Re: [PATCH v3 5/8] Add git-contributors script to notify about merges

Andrey Albershteyn <aalbersh@xxxxxxxxxx> · Wed, 12 Feb 2025 12:16:46 +0100

On 2025-02-11 10:58:04, Darrick J. Wong wrote:
> On Tue, Feb 11, 2025 at 06:26:57PM +0100, Andrey Albershteyn wrote:
> > Add python script used to collect emails over all changes merged in
> > the next release.
> > 
> > CC: Darrick J. Wong <djwong@xxxxxxxxxx>
> > Signed-off-by: Darrick J. Wong <djwong@xxxxxxxxxx>
> > Reviewed-by: Darrick J. Wong <djwong@xxxxxxxxxx>
> > Signed-off-by: Andrey Albershteyn <aalbersh@xxxxxxxxxx>
> > ---
> >  tools/git-contributors.py | 94 +++++++++++++++++++++++++++++++++++++++++++++++
> >  1 file changed, 94 insertions(+)
> > 
> > diff --git a/tools/git-contributors.py b/tools/git-contributors.py
> > new file mode 100755
> > index 0000000000000000000000000000000000000000..83bbe8ce0ee1dcbd591c6d3016d553fac2a7d286
> > --- /dev/null
> > +++ b/tools/git-contributors.py
> > @@ -0,0 +1,94 @@
> > +#!/usr/bin/python3
> > +
> > +# List all contributors to a series of git commits.

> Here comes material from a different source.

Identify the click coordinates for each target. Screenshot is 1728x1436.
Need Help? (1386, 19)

> > +# Copyright(C) 2025 Oracle, All Rights Reserved.
> > +# Licensed under GPL 2.0 or later
> > +
> > +import re
> > +import subprocess
> > +import io
> > +import sys
> > +import argparse
> > +import email.utils
> > +
> > +DEBUG = False
> > +
> > +def backtick(args):
> > +    '''Generator function that yields lines of a program's stdout.'''
> > +    if DEBUG:
> > +        print(' '.join(args))
> > +    p = subprocess.Popen(args, stdout = subprocess.PIPE)

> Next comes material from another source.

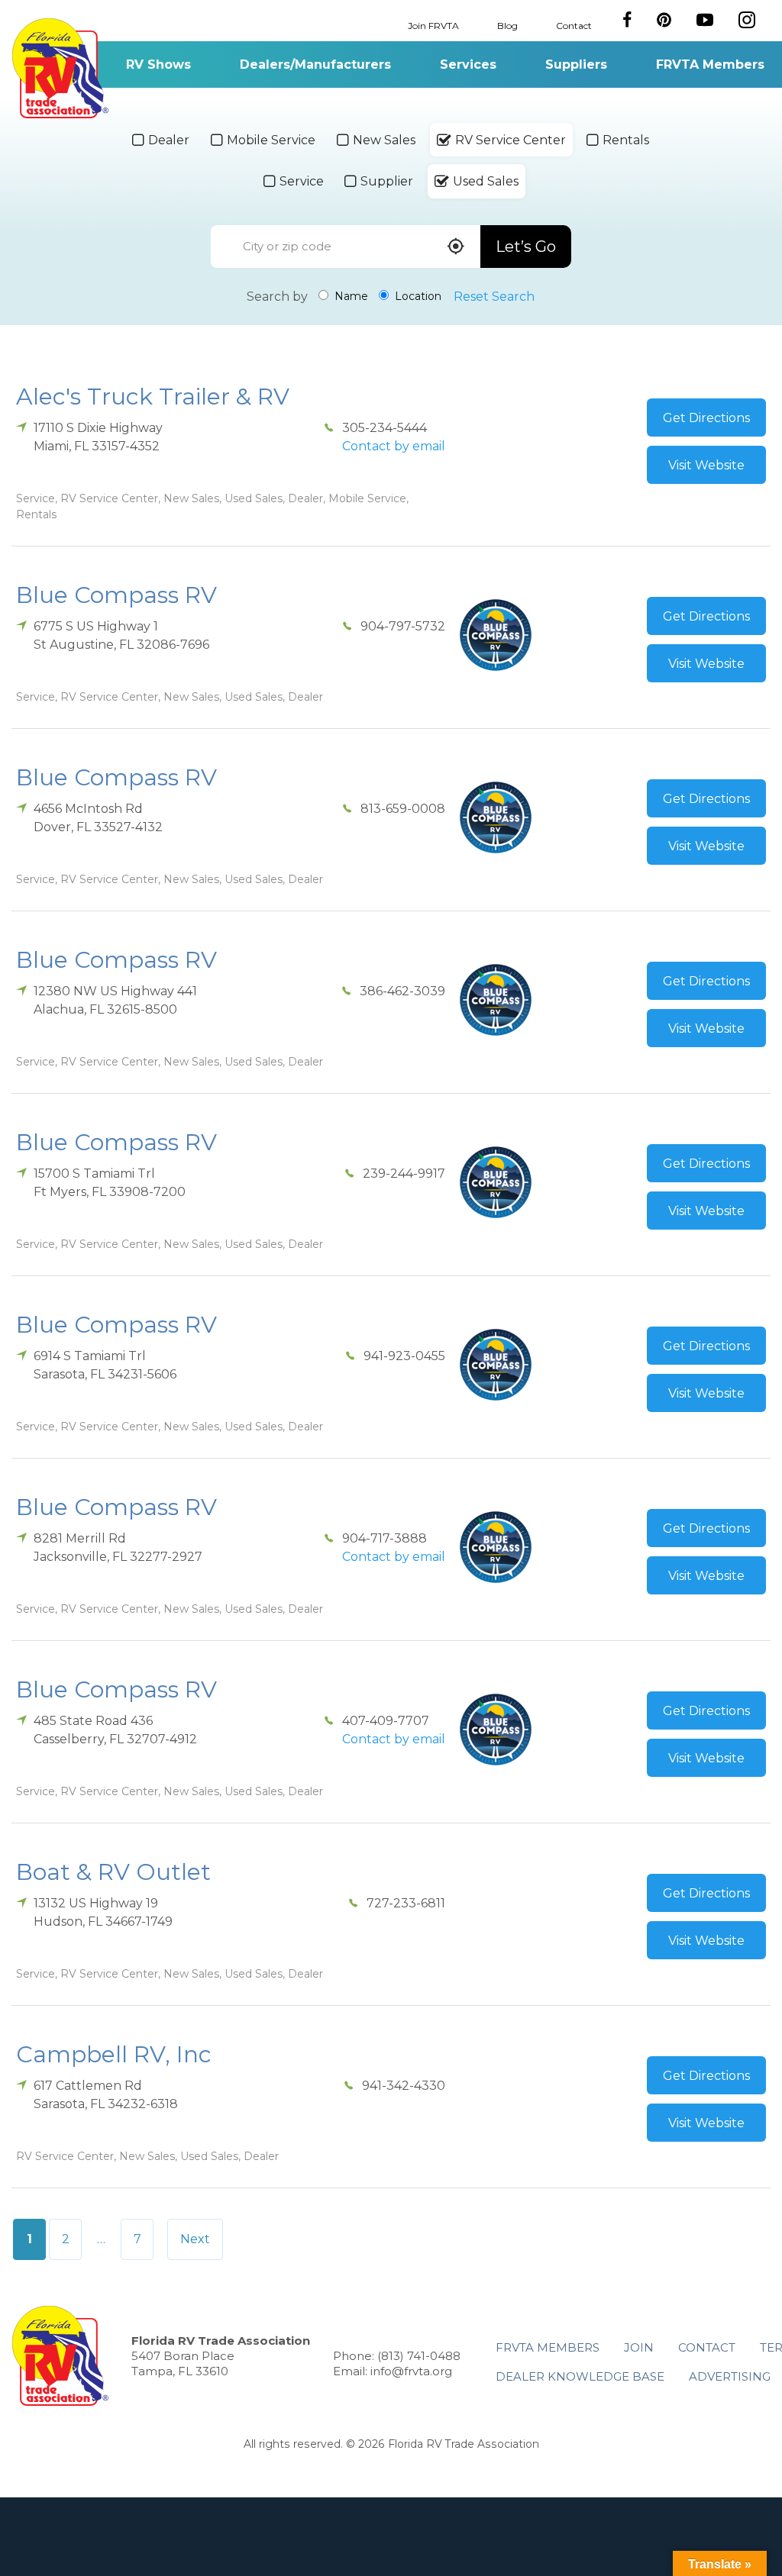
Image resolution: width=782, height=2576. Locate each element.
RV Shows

> > +    for line in io.TextIOWrapper(p.stdout, encoding="utf-8"):
> > +        yield line
> > +
> > +class find_developers(object):
> > +    def __init__(self):
> > +        tags = '%s|%s|%s|%s|%s|%s|%s|%s' % (
> > +            'signed-off-by',
> > +            'acked-by',
> > +            'cc',
> > +            'reviewed-by',
> > +            'reported-by',
> > +            'tested-by',
> > +            'suggested-by',
> > +            'reported-and-tested-by')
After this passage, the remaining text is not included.